Friday, July 23, 2010

Jellyfish 9-1-1

As every hero must have a tragic flaw, apparently so must every Utopia. Achilles had his heel, Oedipus his excessive pride and Deltaville its jellyfish.

While luckily the sting of the local stinging nettles/sea nettles/jellyfish aren't dangerous to the point of death, they certainly are painful and irritating when you are trying to enjoy a nice day at the beach.  But what can you do to treat those stings?  Some say pee on it.  I always used meat tenderizer.  Some use baking soda.  At Blogfest there was talk of vinegar and sand.  So what really works?  What do the "experts" say you should do?

The first course of action when stung by a jellyfish is to neutralize the stingers.  Unlike bees, jellyfish don't have just one visible stinger you can see to scrape off your skin.  Jellyfish stingers are called nematocysts, are  often harpoon-like and eject from their cells when stimulated by touch or a chemical signals (there are so many things I could say here, but I will keep this PG).  Some believe the best way to neutralize the stingers is to pour urine on the sting.  While many people swear it works, there is no scientific data supporting its effectiveness.  I don't know about you, but I'm not sure I want anyone peeing on my leg, or any other part of my body.  Vinegar is actually the best thing to use to neutralize everything.  Just pour it on the sting (meat tenderizer and baking soda also work if used in a paste form but paste should be made from the saltwater not freshwater and meat tenderizer can cause a rash).

After neutralizing the stingers, you need to remove the ones that might be left on the skin.  The best way to do this is shaving cream and a razor.  I don't know about you, but I typically do my shaving prior to going on the beach.  It's better for everyone that way.  However, if a razor isn't handy, you can also used some sand to rub on the affected area to scrub off whatever might be left.  It's important to remember to neutralize the stingers before trying to remove them (and no you can't see them) from the site as rubbing them can release more venom and spread the sting. 

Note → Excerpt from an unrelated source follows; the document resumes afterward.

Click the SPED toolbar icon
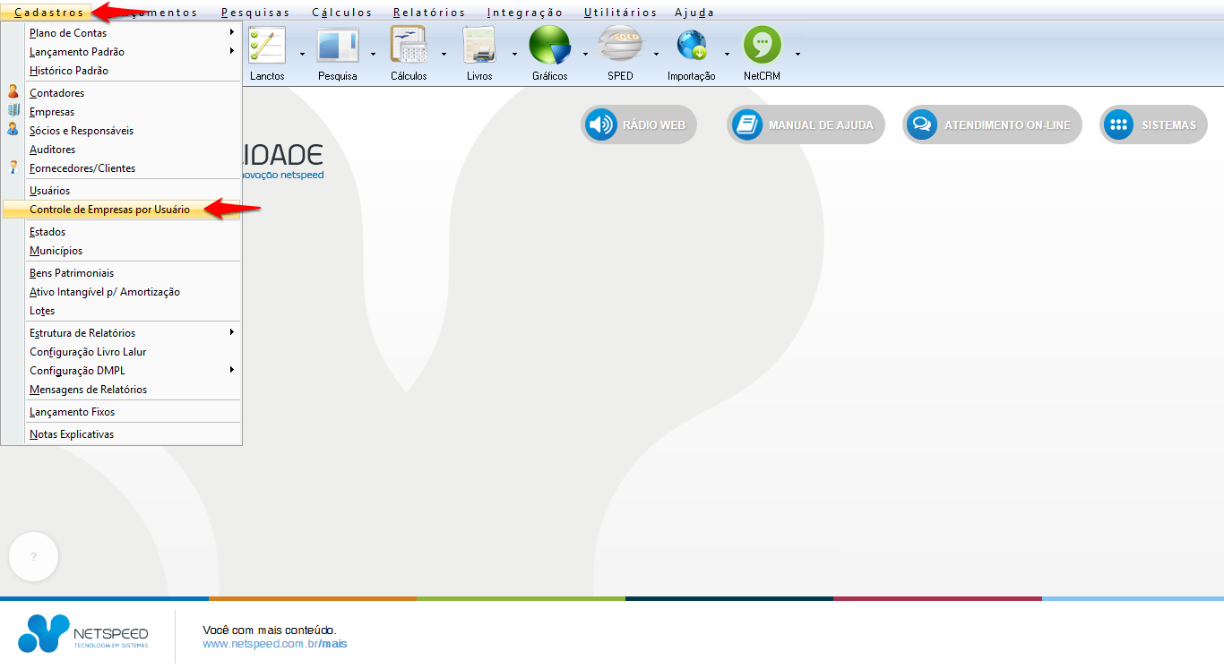1224x669 pixels. tap(620, 47)
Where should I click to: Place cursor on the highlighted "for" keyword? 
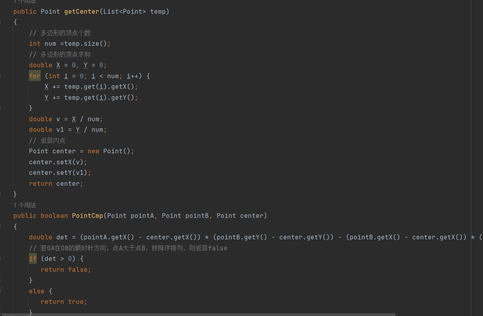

Better yet, prevent the sting in the first place while also protecting your skin from the sun's harmful rays use SafeSea Jellyfish Sting Lotion.  It works by putting a slick coating on your skin that works in several different way.  The slippery texture makes it hard for the stingers to attach to your skin, it absorbs secretions from your skin that tell the jellyfish it's in contact with prey or predator (like a clown fish) and it has chemical stoppers that disrupt the chemical communication required for the sting to occur.  I've heard it works really well.  To the point that one year the company could not keep up with the demand.

Or, you can keep track of the current position of jellyfish swarms by checking out this site designed to track them: NOAA Jellyfish Forecast Personally I think NOAA has way too much time on their hands!


  1. Oh we so need to have this on the list for the next Blogfest! Who knew???

  2. NOOOOOOOOOOOOO SAND.. BAD BAD BAD.. makes it exfoliate the skin around the sting and burn WORSE..


  3. Sand is good AFTER you use the vinegar. The vinegar prevents the stingers to continue stinging then you need to get rid of the "stingers" by shaving or using sand (since I don't know anyone who carries a razor to the beach) If you use sand before neutralizing things then yes, it spreads the sting... I researched all this at work yesterday :)

  4. I say a bottle of that is definitely going on the list for next year's outing to Gywnn's.

  5. I agree, Daryl. I don't want to have to hold up a sheet while someone pees in a cup for medicinal purposes like I did last year! (Though I was certainly happy to do my part for the cause.)

  6. In the spirit of keeping things PG, I will not tell you what that "nematocyst discharged" looks like, but let's just say that Viagra comes to mind.

  7. The best treatment is to just suck it up and deal with it!!! Bwahaha!! I got stung this year at BF, both ankles, but was having too much fun to really worry about it. Or, perhaps, I was having too much WINE to worry about it!!